"Der Sanierungsprozess des UK S-H kann gelingen. Zur Absicherung der Nachhaltigkeit ist die Beseitigung des Investitionsstaus unverzichtbar."
Sanierungsmanager Dr. Carl Hermann Schleifer stellt umfassendes Konzept vor.
"Der Sanierungsprozess des UK S-H kann, davon bin ich aufgrund meiner Wertungen und meiner Erfahrungen am Ende dieses Halbjahres überzeugt, gelingen. Aus meiner Sicht ist es realistisch, den Vorjahresfehlbetrag von 16.9 Mio. in € 2007 auf 8,5 Mio. € in 2008 und auf 4,3 Mio. € in 2009 zu senken, um 2010 ein leichtes Plus zu erzielen. Somit halte ich ein mindestens ausgeglichenes Betriebsergebnis ab 2010 für möglich. Allerdings wird der Sanierungserfolg erst dann nachhaltig sein, wenn der Investitionsstau beseitigt ist." Mit diesen Worten stellte Dr. Carl Hermann Schleifer das "Ziel-, Struktur- und Maßnahmenkonzept für das UK S-H" der Presse vor. Als Sanierungs- und Strategiemanager des UK S-H seit Juni 2007 hatte Dr. Schleifer das Konzept in einer Kabinettssitzung der Landesregierung am Dienstag, 1. Juli in Kiel präsentiert.

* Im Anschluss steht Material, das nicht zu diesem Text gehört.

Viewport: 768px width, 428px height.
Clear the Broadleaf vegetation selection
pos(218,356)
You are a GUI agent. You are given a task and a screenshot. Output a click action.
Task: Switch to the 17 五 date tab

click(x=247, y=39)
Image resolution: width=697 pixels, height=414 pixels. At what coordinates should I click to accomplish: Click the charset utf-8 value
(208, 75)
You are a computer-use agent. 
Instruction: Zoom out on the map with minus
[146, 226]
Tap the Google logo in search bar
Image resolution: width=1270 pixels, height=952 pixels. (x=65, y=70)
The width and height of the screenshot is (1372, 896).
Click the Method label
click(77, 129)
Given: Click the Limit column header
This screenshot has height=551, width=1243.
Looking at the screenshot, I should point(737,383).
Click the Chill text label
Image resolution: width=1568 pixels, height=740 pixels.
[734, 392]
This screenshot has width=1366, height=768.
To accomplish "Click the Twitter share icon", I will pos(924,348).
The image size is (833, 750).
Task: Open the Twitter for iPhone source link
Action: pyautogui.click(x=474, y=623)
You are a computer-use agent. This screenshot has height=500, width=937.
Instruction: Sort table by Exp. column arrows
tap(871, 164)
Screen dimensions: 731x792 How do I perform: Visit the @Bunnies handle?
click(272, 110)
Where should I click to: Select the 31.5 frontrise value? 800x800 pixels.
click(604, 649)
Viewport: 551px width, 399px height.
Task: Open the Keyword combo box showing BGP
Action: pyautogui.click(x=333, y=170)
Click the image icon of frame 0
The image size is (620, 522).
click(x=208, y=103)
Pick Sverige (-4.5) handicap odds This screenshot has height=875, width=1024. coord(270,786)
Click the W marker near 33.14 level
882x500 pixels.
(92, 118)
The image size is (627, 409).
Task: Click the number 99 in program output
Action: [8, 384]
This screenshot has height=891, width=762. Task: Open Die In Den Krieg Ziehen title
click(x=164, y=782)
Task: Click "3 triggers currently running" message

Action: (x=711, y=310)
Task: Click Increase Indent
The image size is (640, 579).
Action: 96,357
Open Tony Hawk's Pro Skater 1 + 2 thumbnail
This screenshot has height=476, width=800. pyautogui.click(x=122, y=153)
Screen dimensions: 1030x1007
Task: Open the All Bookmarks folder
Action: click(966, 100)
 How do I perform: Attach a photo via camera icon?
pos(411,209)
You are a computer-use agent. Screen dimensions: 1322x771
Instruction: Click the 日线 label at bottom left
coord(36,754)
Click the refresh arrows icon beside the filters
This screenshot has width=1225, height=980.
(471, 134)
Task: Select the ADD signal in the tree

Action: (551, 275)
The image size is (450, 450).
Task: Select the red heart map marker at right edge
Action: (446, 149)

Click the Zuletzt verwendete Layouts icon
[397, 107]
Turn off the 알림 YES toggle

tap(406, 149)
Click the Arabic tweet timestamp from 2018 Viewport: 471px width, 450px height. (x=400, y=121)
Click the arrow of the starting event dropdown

Das Universitätsklinikum ist ein zentraler Baustein für die Krankenversorgung der Bevölkerung in Schleswig-Holstein. Mit über 2.200 Betten, mehr als 240.000 ambulanten und über 100.000 stationären und teilstationären Patienten jährlich zählt es zu den größten Universitätskliniken in Deutschland. Rund 17% aller Krankenhauspatienten in Schleswig-Holstein werden hier behandelt.
Als größter öffentlicher Arbeitgeber im Land Schleswig-Holstein beschäftigt das UK S-H rund 10.000 Mitarbeiter in seinen 51 Kliniken und 26 Instituten an den beiden Standorten Kiel und Lübeck.
Mit den beiden Medizinischen Fakultäten in Kiel und in Lübeck hat das UK S-H einen deutschlandweit ausgezeichneten Ruf in der medizinischen Wissenschaft. Dies zeigen die herausragenden Ergebnisse des Exzellenz-Wettbewerbs des Bundes. Als einzige universitäre Einrichtung Norddeutschlands sind die Bedingungen für eine Exzellenz-Universität erfüllt.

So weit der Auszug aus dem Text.